## [Text excerpt]

Do you have information on whether the samples were from symptomatic people or not?
Are you saying he’s secretly taking ivermectin? Because that would be just like him.
Sure there is.
Look at individual. Decide what sort of infection is best for Leftist narrative. That is what they have. Who is going to know differently?
As long as it further their Leftist Democrat agenda then it is good. The deaths may even be the point.
Yes, I am. But on the plus side, I’ll have no problem getting security clearance.
Yes. I’m not sure how much I can share, as the data are for internal use. We test symptomatic patients for covid and influenza types A&B, and, also for RSV. We also test patients being admitted to the hospital or having procedures; they are presumably asymptomatic. Then there are others just called “asymptomatic.” I’m guessing these are people who had contact with positive cases, but are not showing symptoms. They might also be people being tested prior to travel, though I think we were so overwhelmed with necessary testing at one point that we were telling them to go elsewhere. At peak, we tested more than 12,000 in one week. During the omicron surge we saw numbers as high as 20% positivity among asymptomatic patients and over 50% in symptomatic. Fortunately, all of the numbers have dropped. We’re now under 30% positive among symptomatic and under 10% among asymptomatic. Blessed relief, we’re also testing far fewer people overall.
Thanks.

## [Task list]
1) Answer these questions from the comment thread on covid testing, one line each:
(a) What drug does one commenter ask whether "he" is secretly taking?
(b) What does the commenter who answers "Yes, I am" say they will have no problem getting?
(c) At peak, how many people were tested in one week?
2) Write the next part of the comment thread on covid testing, picking up after its final comment.
The saved entries have nothing to do with this.

## [Saved entries]
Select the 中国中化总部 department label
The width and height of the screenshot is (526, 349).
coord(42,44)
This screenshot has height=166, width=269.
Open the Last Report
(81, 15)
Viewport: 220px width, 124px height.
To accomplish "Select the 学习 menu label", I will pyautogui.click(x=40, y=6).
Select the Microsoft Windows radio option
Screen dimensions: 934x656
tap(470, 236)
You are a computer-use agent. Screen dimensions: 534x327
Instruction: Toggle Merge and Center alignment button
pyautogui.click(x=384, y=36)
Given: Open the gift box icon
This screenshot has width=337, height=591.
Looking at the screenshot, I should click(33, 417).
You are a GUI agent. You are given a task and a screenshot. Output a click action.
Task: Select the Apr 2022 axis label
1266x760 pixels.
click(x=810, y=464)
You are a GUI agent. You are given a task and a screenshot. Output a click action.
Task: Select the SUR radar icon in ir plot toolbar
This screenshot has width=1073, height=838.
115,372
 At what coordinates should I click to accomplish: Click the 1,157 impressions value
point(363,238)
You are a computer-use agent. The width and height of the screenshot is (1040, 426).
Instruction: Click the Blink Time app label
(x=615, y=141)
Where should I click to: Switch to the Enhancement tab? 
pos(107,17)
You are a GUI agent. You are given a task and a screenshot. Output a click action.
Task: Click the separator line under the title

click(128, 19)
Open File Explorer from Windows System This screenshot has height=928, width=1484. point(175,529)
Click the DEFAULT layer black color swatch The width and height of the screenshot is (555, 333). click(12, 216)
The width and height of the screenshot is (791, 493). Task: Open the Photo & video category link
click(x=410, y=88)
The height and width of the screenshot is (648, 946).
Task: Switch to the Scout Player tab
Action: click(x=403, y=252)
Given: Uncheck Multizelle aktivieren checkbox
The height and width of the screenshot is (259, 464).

## [Responses for each task]
1)
(a) Ivermectin
(b) Security clearance
(c) More than 12,000

2)
Fauci was really hated during the AIDS outbreak for doing the same thing. Just the opposite of Trump’s “right to try” philosophy.
Hated for doing the same thing as which?
I have read several reports that during the AIDS crisis in the 1980s Dr. Fauci was all in for developing an AIDS vaccine, and he vigorously opposed developing treatments for those already infected. [There are now effective treatments for AIDS, but there is still no vaccine.]
only if he caught worms on Epstein’s island….
He could be mentoring the next generation.
From a 9/15/21 CNN article. The final quoted paragraph is ‘intended’ to make us all feel better.
It turns out these are the ones they are now recommending not be used.
Should we assume they bought ’em up to sit on ’em instead of distributing them?
Interesting. Thanks for clarifying.
Right. Remember? This goes back to when Florida went rogue and started administering monoclonal antibodies and almost immediately Biden’s administration bought them all up. And the people here said that this was to streamline distribution. And then the Administration started withholding MCA from Florida, “to be fair to all the states”. So DeSantis went on buying them separately through Florida funds, bypassing the federal government.
And they’ve been working.
So now the federal government has banned MCA — for at best, questionable reasons. I knew then that this was the point from the beginning — to withhold effective treatments and to push for vaccination.
But, no, those who unquestioningly parrot the administration’s line said it was just to fairly dispense the medicines to all states, even those who don’t want them.
Why? Having already been paid for the MCA, they now want to push the new super expensive oral drugs.
I find the highlighted words a bit concerning.
Previously it seems “sites” were ordering treatments based on need. That didn’t work for the Feds, so they stepped in and bought up the supplies, so they could be distributed “equitably”. They were concerned that southern red states, Florida, Texas, etc., were purchasing treatments during the summer, based on need. Remember, Delta was spreading more rapidly there because of seasonality. That way they could be withheld in anticipation of the upsurge in fall/winter in the northern blue states.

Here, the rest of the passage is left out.